National Security & Defense

The Four Key Truths of the WikiLeaks Mess

Director of National Intelligence James Clapper testifies on cyber threats on Capitol Hill, January 5, 2017. (Kevin Lamarque/Reuters)
It’s unlikely that Julian Assange and the Russian government swung the election to Trump. But their actions should be fully investigated nonetheless.

It’s a sign of our hyper-polarized times that we can’t seem to sort through the simplest of controversies. Yes, the debate over whether Russia used WikiLeaks (and other means) to attempt to influence the 2016 election is important, but that doesn’t make it remotely complex. Factually and conceptually there is ample ground for consensus. Let’s start with four key truths.

First, WikiLeaks is not our friend. As Jonah Goldberg relates in his piece today, it’s been astonishing to watch attitudes shift on Julian Assange & Co. When it was busy engineering and facilitating the largest intelligence leaks in American military history, WikiLeaks was praised by fringe figures on the left and universally reviled on the right. Now it’s reviled on the left and praised on the right.

This is unconscionable. WikiLeaks is not suddenly under new management, and Assange has not had a change of heart. He has targeted the American government time and again. He’s placed American allies in mortal danger. He opposes the U.S. and is sympathetic to its enemies. It’s obvious every time he opens his mouth, and every time he dumps reams of damaging information into the public square even as he spares authoritarian regimes such as Russia and China the same embarrassment. If you dance with WikiLeaks, you dance with the devil.

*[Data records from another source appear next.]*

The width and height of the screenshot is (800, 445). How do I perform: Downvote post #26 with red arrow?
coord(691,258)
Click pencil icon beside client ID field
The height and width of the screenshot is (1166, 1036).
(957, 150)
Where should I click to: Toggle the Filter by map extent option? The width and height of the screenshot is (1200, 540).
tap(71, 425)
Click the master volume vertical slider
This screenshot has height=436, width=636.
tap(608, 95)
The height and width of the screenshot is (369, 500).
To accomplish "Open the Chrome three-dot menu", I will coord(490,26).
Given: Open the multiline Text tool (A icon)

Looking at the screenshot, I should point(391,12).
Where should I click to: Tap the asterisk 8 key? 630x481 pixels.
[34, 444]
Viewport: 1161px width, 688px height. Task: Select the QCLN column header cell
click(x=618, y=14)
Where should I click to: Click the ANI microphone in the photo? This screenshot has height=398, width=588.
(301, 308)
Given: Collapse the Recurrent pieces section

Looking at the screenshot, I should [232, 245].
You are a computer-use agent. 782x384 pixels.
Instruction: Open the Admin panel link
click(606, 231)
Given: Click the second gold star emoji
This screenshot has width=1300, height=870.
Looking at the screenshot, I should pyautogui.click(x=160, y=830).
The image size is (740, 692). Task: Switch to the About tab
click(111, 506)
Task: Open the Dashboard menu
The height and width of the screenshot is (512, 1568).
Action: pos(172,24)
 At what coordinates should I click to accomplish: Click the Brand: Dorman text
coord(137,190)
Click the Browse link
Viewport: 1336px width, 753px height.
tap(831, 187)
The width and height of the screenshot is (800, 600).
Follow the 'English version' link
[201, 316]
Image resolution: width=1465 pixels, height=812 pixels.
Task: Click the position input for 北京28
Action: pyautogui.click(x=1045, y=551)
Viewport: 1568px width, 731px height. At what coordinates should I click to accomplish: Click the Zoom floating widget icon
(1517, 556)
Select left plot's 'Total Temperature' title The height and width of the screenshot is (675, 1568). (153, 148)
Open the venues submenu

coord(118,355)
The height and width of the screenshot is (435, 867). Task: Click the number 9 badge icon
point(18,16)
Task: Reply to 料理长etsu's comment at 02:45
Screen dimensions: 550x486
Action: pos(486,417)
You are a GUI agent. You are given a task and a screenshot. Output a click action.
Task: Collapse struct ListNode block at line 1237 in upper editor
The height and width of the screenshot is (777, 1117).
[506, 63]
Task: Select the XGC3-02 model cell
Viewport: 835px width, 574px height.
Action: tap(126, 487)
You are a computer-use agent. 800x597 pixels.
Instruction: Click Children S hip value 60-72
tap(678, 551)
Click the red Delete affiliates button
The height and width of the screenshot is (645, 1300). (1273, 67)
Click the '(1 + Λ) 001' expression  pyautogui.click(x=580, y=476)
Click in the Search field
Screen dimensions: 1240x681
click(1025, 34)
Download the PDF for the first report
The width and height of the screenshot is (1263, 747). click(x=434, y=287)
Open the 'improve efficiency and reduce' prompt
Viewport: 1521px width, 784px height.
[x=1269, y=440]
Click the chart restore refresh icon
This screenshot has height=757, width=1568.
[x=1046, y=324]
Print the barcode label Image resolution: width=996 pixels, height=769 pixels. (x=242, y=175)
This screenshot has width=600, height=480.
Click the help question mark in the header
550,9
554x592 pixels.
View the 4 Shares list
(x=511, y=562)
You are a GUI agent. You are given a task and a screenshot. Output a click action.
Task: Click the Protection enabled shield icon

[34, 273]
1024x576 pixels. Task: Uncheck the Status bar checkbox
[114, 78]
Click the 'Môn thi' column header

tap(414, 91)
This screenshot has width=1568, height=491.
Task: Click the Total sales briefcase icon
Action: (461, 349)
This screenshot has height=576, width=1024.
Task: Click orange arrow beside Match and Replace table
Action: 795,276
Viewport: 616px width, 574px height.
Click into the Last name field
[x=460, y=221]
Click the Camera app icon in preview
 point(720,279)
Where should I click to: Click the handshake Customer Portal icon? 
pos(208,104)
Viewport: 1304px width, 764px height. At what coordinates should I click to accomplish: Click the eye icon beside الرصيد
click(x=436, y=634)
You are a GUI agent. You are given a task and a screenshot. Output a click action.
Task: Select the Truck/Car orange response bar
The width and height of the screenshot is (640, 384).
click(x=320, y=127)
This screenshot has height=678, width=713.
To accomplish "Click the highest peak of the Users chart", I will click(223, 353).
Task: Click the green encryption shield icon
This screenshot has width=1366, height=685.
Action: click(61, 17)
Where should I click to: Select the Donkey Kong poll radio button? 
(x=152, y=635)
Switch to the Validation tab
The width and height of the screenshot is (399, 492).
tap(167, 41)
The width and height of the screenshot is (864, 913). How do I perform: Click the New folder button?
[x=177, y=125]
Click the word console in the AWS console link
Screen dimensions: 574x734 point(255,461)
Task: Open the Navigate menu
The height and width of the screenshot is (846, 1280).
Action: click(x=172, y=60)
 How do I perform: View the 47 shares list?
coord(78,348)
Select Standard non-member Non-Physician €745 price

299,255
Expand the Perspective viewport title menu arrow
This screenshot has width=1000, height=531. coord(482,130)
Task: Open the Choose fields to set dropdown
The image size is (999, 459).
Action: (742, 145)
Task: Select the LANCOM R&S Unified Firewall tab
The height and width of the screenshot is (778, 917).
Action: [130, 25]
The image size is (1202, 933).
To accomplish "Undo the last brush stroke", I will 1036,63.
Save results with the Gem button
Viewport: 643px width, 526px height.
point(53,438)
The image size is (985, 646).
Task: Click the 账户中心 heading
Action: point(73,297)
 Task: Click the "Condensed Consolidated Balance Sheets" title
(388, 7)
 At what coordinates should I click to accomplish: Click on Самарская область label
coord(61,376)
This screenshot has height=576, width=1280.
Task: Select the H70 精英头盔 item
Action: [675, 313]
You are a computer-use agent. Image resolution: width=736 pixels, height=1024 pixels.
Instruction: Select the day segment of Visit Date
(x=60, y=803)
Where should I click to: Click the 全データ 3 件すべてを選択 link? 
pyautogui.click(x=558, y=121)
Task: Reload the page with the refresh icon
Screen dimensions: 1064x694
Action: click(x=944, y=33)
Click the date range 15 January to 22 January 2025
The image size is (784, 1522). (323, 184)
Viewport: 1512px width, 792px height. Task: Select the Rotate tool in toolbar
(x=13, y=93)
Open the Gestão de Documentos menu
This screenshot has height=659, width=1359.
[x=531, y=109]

Second, Americans should unite in opposition to foreign attempts to influence election outcomes. It’s fair to ask whether Russia did in fact attempt to influence American public opinion through illegitimate means. It’s one thing for foreign leaders to publicly criticize candidates. It’s another thing entirely to steal information, plant fake stories in the media, and otherwise use deception and subterfuge to influence our Democratic process.

We can’t be afraid of the truth. There has to be a complete and (to the extent possible without disclosing vital intelligence assets) transparent public investigation of Russian intelligence activities in 2016. We have to examine actions and intentions. We have to examine the extent of the damage, if any, and gauge as much as possible the impact on our politics. This is a matter of national defense. It’s vital that we protect our constitutional structure from foreign enemies.

In the weeks since our intelligence agencies accused the Russians of meddling in the election, however, it seems like parts of the GOP have been transplanted to the Berkeley quad circa 1971. There’s anti-government paranoia (“This is all a conspiracy against Trump!”) and moral equivalence (“So what? America interferes with foreign governments all the time”). That’s the power of polarization. The quest for victory transforms you into the very thing you once claimed to hate.

Third, politicians, including the president-elect, shouldn’t publicly attack intelligence agencies simply because those agencies reach disagreeable conclusions. No, the U.S. intelligence community isn’t perfect. Yes, there have been times when intelligence was not just flawed, but politicized. But it is unprecedented for the president-elect of the United States to cast aspersions on intelligence conclusions before he’s seen the evidence.

It’s the time to investigate — not hyperventilate.

No good can come of this development. It places pressure on eager-to-please bureaucrats to tell the incoming president what he wants to hear. It antagonizes hostile bureaucrats, incentivizing conflict between the Oval Office and our intelligence agencies. And in so doing, it makes the already-difficult job of obtaining and evaluating intelligence that much harder at a time when the stakes are extraordinarily high.

Fourth, there is still no evidence that the Russians changed the outcome of the election. It is true that Julian Assange is anti-American. It’s likely true that the Russians worked to disrupt and influence American public debate, and it’s possibly true that they did so to elect Donald Trump. But it’s still wildly speculative to claim that Russian actions were decisive.

#related#The Russians didn’t hack voting machines. They didn’t change vote tallies. Any “fake” news stories were lost like tears in the rain of news. The WikiLeaks revelations were but one small part of an election cycle that sometimes seemed to feature not just a scandal per day, but a scandal per hour. One of America’s most well-known celebrities ran against one of America’s most well-known politicians. After billions of dollars worth of earned and purchased media, after millions of words of coverage, both candidates ended up where they began —disliked by a majority of Americans. Indeed, Trump won despite being more disliked than Hillary. His unfavorability rating was a stunning 60 percent. Hers was “only” 55 percent.

In a world where both Clinton and Trump were controversial figures for decades, are we really to believe that John Podesta’s e-mails tipped the balance? It’s implausible, at best.

As with so many pre-inauguration controversies, the hype is worse than the substance, and the hype causes even good people to say and do foolish things. Now is not the time to reevaluate clear truths about WikiLeaks and Russia simply because you may like the consequences of their improper actions. Nor is it the time to cast election results into doubt absent compelling evidence. It’s the time to investigate — not hyperventilate.